149 Which of the following statement(s) is/are true concerning heparin-associated thrombocytopenia?
a. Heparin-associated thrombocytopenia occurs only in the face of over anticoagulation with heparin
b. Severe thrombocytopenia (platelet count less than 100,000) is seen in less than 10% of patients treated with heparin
c. Heparin-associated thrombocytopenia is due to the aggregation of platelets and may result in thrombosis or embolic episodes
d. Heparin-associated thrombocytopenia may be seen within hours of initiation of heparin therapy
Answer: b, c
Heparin-associated thrombocytopenia occurs in 0.6% to 30% of patients who receive heparin, although severe thrombocytopenia (platelet counts less than 100,000) is seen in fewer than 10% of patients treated with heparin. It is caused by a plasma factor, most likely a heparin-dependent platelet antibody, that causes aggregation of platelets when exposed to heparin. Activation of platelets in this setting results in thrombocytopenia, thrombosis and embolic episodes, which can lead to death. Both bovine and porcine heparin have been associated with this syndrome, which usually begins 5 to 15 days after initiating heparin therapy. Even trivial exposure with heparin such as coating on pulmonary artery catheters or low rate infusion into arterial catheters may cause this syndrome.
150 Antithrombin III deficiency is a commonly observed hypercoaguable state. Which of the following statement(s) is/are true concerning this condition?

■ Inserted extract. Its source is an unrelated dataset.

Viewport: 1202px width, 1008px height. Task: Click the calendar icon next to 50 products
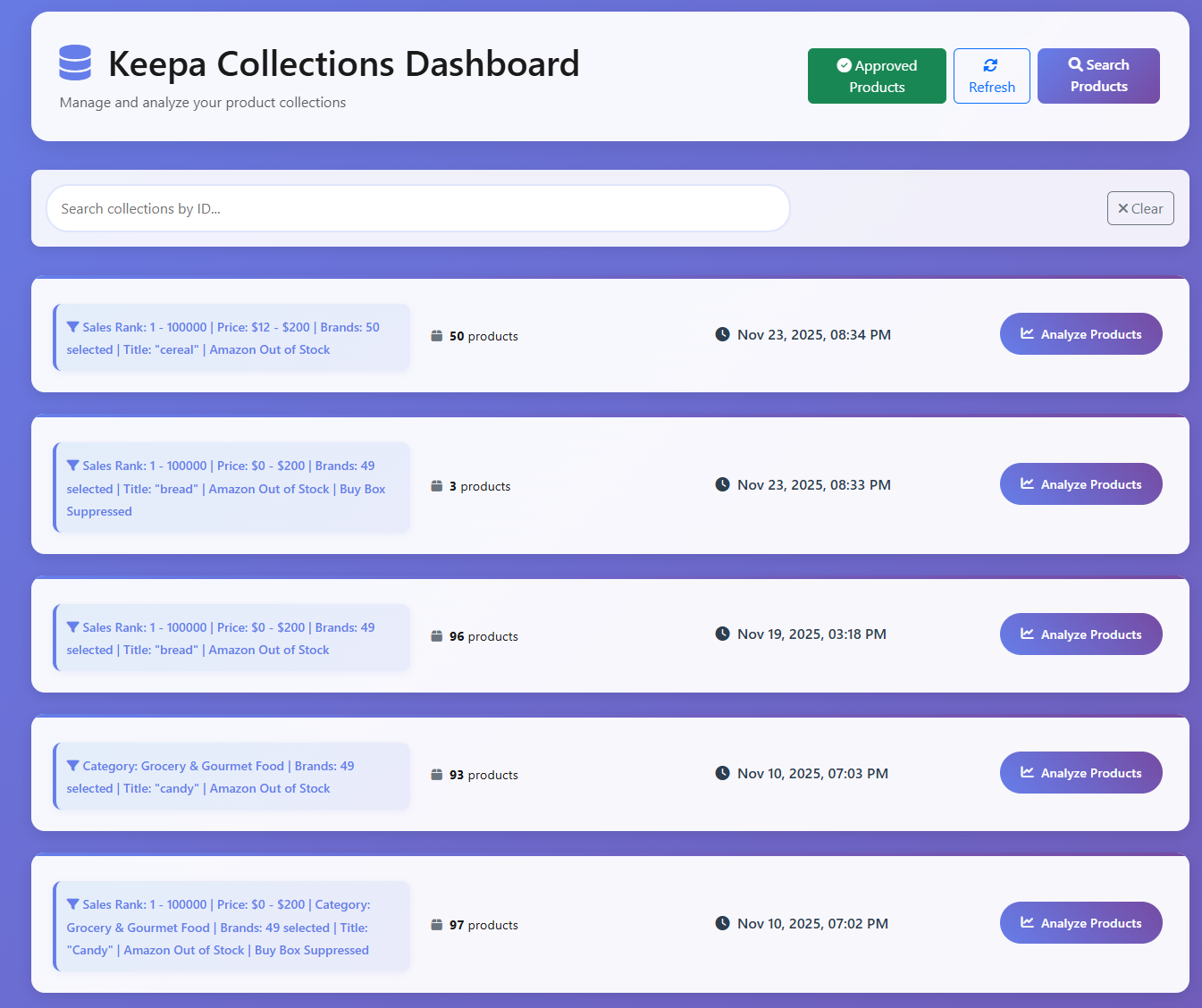click(x=437, y=335)
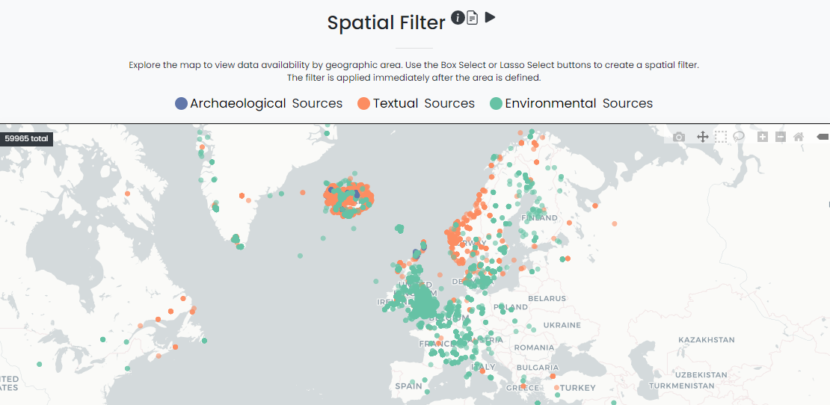Reset map view with home icon
The width and height of the screenshot is (830, 405).
tap(798, 136)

a. A patient with this deficiency usually presents with thrombosis while on heparin or exhibits an inability to become adequately anticoagulated with heparin
b. This deficiency may be either congenital or acquired
c. Thrombotic episodes are related to predisposing events such as operations, childbirth, and infections
d. Treatment involves acutely the administration of fresh frozen plasma followed by long-term treatment with Coumadin
Answer: a, b, c, d
Antithrombin III deficiency accounts for about 2% of venous thrombotic event. This deficiency has been described in patients with pulmonary embolism, mesenteric venous thrombosis, lower extremity venous thrombosis, arterial thrombosis, and dialysis fistula failure. Antithrombin III is a serine protease inhibitor of thrombin and factors Xa, IXa and XIa. Because one of the main actions of heparin is to potentiate the anticoagulant effects of antithrombin III, a patient with this deficiency usually presents with thrombosis while on heparin or exhibits the inability to become adequately anticoagulated with heparin. This deficiency may be either congenital (1n2000–5000 births) or acquired. Acquired defects occur with inadequate production, as in liver disease, malignancy, nephrotic syndrome, disseminated intervascular coagulation, malnutrition, or increased protein catabolism. Thrombotic episodes are related to predisposing events such as operations, childbirth, and infections. Once the diagnosis of antithrombin III deficiency is established, fresh frozen plasma should be administered followed by long-term treatment with Coumadin.